Tuesday, 11 April 2000
Dáil Eireann Debate
388. Mr. Allen asked the Minister for Education and Science the number of children killed in the past ten years either boarding or leaving school buses; and if he will make a statement on the recent warning by the association of general practitioners on this matter. [10647/00]
417. Mr. Allen asked the Minister for Education and Science if he will introduce a flashing light system on school buses in view of the number of children killed either boarding or leaving those buses. [10599/00]
The information sought by the Deputy regarding the number of children killed either boarding or leaving school buses in the past ten years is being assembled and will be forwarded to him as soon as possible. The school transport section of my Department is not aware of a recent warning by the association of general practitioners regarding the matter, however, details will be sought and taken into account in relation to the question of safety matters.

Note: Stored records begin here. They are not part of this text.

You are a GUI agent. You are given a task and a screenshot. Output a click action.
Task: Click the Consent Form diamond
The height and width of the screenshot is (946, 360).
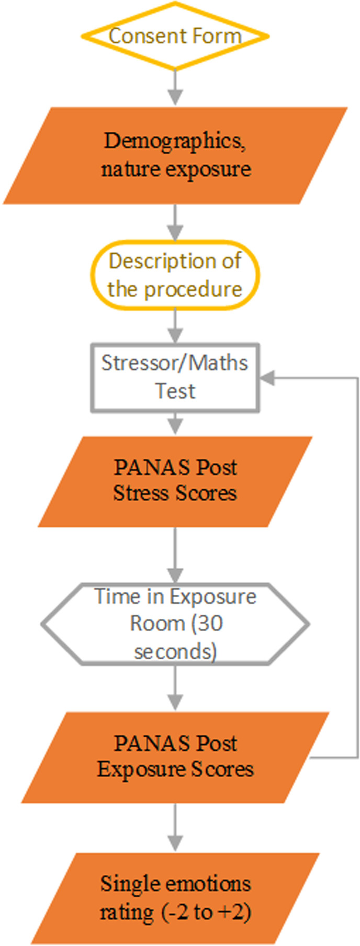(175, 36)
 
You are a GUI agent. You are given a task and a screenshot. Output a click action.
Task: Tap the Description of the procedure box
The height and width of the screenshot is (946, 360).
(175, 275)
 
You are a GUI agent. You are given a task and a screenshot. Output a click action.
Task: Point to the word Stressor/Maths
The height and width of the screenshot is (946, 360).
(175, 363)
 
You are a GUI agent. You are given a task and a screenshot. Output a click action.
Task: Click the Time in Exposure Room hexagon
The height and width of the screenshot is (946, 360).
(175, 624)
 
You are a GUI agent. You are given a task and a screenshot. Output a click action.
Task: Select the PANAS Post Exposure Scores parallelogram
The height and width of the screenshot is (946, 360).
(175, 757)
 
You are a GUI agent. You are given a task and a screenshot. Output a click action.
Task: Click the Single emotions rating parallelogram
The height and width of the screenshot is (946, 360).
(175, 898)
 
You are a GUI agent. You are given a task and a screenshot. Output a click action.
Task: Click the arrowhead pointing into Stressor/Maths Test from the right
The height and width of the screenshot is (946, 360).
(267, 378)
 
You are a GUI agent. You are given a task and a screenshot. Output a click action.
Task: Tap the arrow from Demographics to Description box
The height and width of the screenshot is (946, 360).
(175, 222)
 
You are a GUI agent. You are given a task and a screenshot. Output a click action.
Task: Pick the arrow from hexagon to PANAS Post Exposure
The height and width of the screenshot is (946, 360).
(175, 689)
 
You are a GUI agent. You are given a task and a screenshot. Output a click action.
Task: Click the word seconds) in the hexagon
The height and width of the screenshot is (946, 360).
(175, 652)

A flashing lights system is in operation in the USA and Canada. Regulations in operation in those countries require all traffic, in both directions, to stop whenever school children are boarding or leaving school buses. This is facilitated by the fact that vehicles in those countries are built to a standard specification with regard to colour and advance warning systems.
My Department and Bus Éireann previously looked into the possibility of introducing such a system in Ireland, but found that there are a number of disadvantages which make it difficult to apply that system to school bus operators in this country. Vehicles operating on school transport in this country consist of various types and sizes, ranging from cars to coaches and a large number of pupils are carried on public scheduled services. A high proportion of school buses are provided by private contractors engaged by Bus Éireann and in addition are used for other passenger services. Confusion could arise among road users if some vehicles used by school children have flashing lights, and others have not. A disadvantage is the traffic chaos that could result if other vehicles are not permitted to pass a school bus, especially in urban areas and at peak times. This could render the current situation more hazardous. The safety drill for this would be contrary to long standing safety instructions familiar to Irish pupils. Under current safety instructions, pupils should wait until the school bus has moved off before attempting to cross the road.

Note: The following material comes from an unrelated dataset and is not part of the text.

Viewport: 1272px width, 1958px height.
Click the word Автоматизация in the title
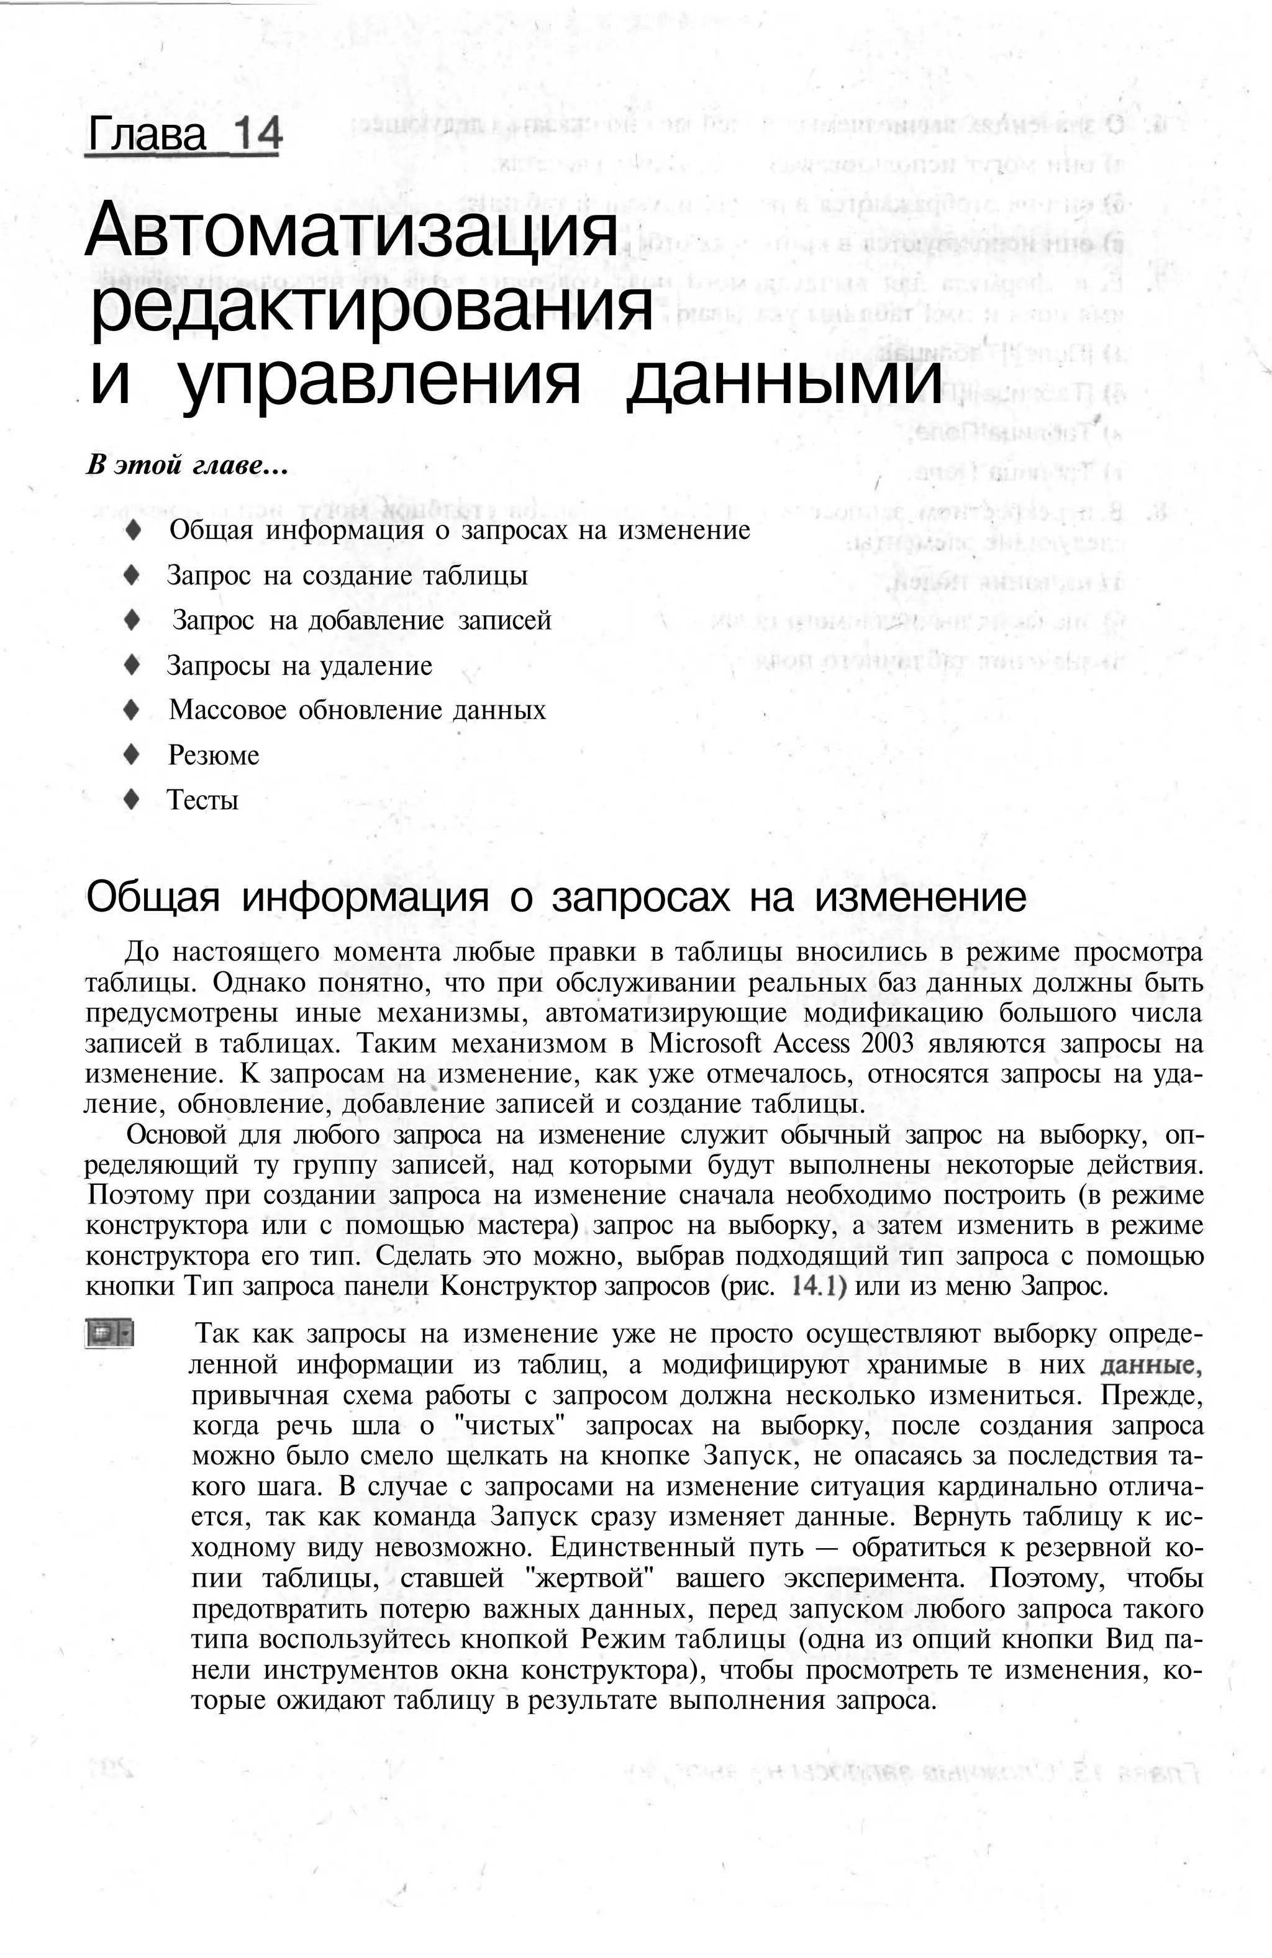(350, 233)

Designated vehicles, owned by both Bus Éireann and contractors, are fitted with signs to identify them as school buses, that is the international symbol for school children. Every effort is made to highlight safety aspects. The need for care and the observance of safety rules are continuously emphasised to pupils, parents and teachers, and safety campaigns are undertaken regularly. On school bus tickets, Bus Éireann list the safety rules to be followed before joining, en route and after alighting from the bus. School principals are requested to speak to pupils on the topic of safety on a regular basis, and special leaflets are distributed from time to time, to all pupils on transport.

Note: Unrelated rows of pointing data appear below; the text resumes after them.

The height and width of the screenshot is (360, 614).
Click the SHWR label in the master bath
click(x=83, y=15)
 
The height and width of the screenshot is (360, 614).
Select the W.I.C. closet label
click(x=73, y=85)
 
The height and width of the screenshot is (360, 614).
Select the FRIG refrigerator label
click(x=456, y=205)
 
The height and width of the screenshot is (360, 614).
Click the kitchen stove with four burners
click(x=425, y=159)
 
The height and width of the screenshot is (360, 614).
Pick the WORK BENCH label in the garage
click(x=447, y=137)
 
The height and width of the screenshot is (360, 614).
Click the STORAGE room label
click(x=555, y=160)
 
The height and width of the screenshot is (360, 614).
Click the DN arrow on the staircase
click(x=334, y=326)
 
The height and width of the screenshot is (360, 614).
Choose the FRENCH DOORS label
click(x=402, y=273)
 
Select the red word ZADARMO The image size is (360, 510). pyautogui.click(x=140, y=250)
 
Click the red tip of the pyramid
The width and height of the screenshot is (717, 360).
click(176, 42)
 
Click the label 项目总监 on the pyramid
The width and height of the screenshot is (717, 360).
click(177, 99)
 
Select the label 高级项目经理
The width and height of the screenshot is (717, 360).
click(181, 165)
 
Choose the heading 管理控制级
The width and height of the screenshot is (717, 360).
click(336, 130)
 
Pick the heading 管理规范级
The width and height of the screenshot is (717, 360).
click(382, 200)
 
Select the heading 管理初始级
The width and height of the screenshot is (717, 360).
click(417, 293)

Instructions to school bus drivers emphasise the importance of safety and includes a special instruction to constantly remind pupils to exercise the greatest care in crossing roads when boarding or alighting from school buses. In addition, a  safety notice is placed at exit doors as a reminder to pupils as they leave the bus.
The whole question of safety in relation to school buses, including the question of flashing lights, will be examined again, in the context of the examination of the report of the joint Oireachtas committee on school transport.